EXCERPT:
(begin)

### Data Slicing 
Data slicing is a concept used in machine learning to divide a dataset into subsets for various purposes such as model validation, testing, or exploration. The idea behind data slicing is to partition your dataset in a way that allows you to perform different analyses on different parts of the data

**Here are some common types of data slicing:**

- Train-Test Split: This is one of the most basic forms of data slicing. The dataset is divided into two parts: a training set and a testing set. The model is trained on the training set and then evaluated on the testing set to assess its performance.

- Cross-Validation: Instead of just one train-test split, cross-validation involves splitting the dataset into multiple subsets (folds). The model is trained on several combinations of these subsets and evaluated on the remaining parts. This helps in getting a more reliable estimate of the model's performance.

- Time-Based Slicing: In cases where the dataset has a temporal component (e.g., time series data), it's common to slice the data based on time intervals. For example, you might use data from the past to predict future outcomes. This ensures that the model is tested on unseen future data, which is crucial for assessing its real-world performance.

- Stratified Sampling: When dealing with imbalanced datasets (where one class is much more prevalent than others), it's important to ensure that each subset maintains the same class distribution as the original dataset. Stratified sampling ensures that each subset contains a representative sample of the overall data.

- Feature-based Slicing: Sometimes, you might want to slice the data based on specific features. For example, you might want to analyze how the model performs on different subsets of data based on certain characteristics.

**How**

you should use unit tests. Just as with overall model performance, checking performance on slices,  Unit tests that are run automatically means we will never accidentally deploy a model that underperforms on a slice that previously performed well.


### Data bias
Data bias in machine learning refers to the presence of skewed or unrepresentative data that can lead to inaccuracies or unfairness in the model's predictions. It occurs when the training data does not accurately reflect the real-world distribution of the data, leading the model to learn and perpetuate the biases present in the training data.

**Types of Data Bias:**

- Selection Bias: Occurs when certain groups or types of data are overrepresented or underrepresented in the training dataset compared to the population it aims to represent.
- Sampling Bias: Arises when the data collection process systematically excludes certain groups or includes disproportionate samples from different populations.
- Label Bias: Happens when the labels or annotations assigned to the data are inaccurate, incomplete, or subjective, leading to biased learning.
- Historical Bias: Reflects biases present in historical data that may not accurately represent the current or desired state of affairs, potentially perpetuating unfairness or inequalities.

**Consquences**

- Unfair Predictions: Biased models may produce predictions that disproportionately favor or disadvantage certain groups, leading to unfair outcomes.
- Inaccurate Generalization: Models trained on biased data may generalize poorly to new or diverse data, leading to unreliable predictions in real-world scenarios.
-Reinforcement of Stereotypes: Biased models can reinforce existing stereotypes or prejudices present in the training data, perpetuating social biases and inequalities.

**Addressing Data Bias:**

- Data Preprocessing: Techniques such as data cleaning, outlier detection, and data augmentation can help mitigate bias in the training data.

(end)

AIM OF THE EXERCISE: In the notes on data slicing and data bias, what does label bias happen when?

DATA EXTRACT:
(begin)

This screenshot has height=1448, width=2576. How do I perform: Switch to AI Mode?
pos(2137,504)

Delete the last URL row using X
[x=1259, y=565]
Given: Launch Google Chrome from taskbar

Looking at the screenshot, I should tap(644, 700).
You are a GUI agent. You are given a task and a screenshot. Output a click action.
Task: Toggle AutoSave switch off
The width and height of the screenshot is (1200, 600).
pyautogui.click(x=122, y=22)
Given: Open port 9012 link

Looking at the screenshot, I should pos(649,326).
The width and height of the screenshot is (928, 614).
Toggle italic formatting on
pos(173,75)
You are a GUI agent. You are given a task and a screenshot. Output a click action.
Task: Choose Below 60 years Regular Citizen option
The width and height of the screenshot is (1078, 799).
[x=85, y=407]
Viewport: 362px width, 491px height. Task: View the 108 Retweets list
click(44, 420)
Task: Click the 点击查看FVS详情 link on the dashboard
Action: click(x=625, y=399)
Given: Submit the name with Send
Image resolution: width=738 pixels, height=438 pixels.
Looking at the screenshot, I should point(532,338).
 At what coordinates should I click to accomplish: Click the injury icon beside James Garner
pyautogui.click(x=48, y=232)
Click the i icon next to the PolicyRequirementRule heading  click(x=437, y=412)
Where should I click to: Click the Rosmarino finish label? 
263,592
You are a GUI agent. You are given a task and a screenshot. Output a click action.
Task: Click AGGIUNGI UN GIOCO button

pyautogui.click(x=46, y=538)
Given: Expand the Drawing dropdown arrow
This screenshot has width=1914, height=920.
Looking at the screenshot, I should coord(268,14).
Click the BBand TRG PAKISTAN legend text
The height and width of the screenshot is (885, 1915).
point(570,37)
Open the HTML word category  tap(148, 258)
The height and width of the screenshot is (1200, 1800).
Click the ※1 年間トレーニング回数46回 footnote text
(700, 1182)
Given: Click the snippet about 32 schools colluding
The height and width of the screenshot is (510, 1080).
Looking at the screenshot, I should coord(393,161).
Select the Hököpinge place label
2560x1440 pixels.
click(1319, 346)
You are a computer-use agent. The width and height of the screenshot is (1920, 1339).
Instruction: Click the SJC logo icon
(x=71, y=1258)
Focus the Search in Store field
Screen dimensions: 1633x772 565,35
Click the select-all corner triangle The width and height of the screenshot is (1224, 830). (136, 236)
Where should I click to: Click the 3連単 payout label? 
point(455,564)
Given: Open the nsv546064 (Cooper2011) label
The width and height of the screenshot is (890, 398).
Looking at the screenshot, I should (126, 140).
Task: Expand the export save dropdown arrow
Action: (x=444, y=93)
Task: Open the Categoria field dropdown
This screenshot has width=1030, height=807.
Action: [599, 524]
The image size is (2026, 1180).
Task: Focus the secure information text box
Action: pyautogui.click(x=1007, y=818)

(end)

EXERCISE RESULT: Label bias happens when the labels or annotations assigned to the data are inaccurate, incomplete, or subjective, leading to biased learning.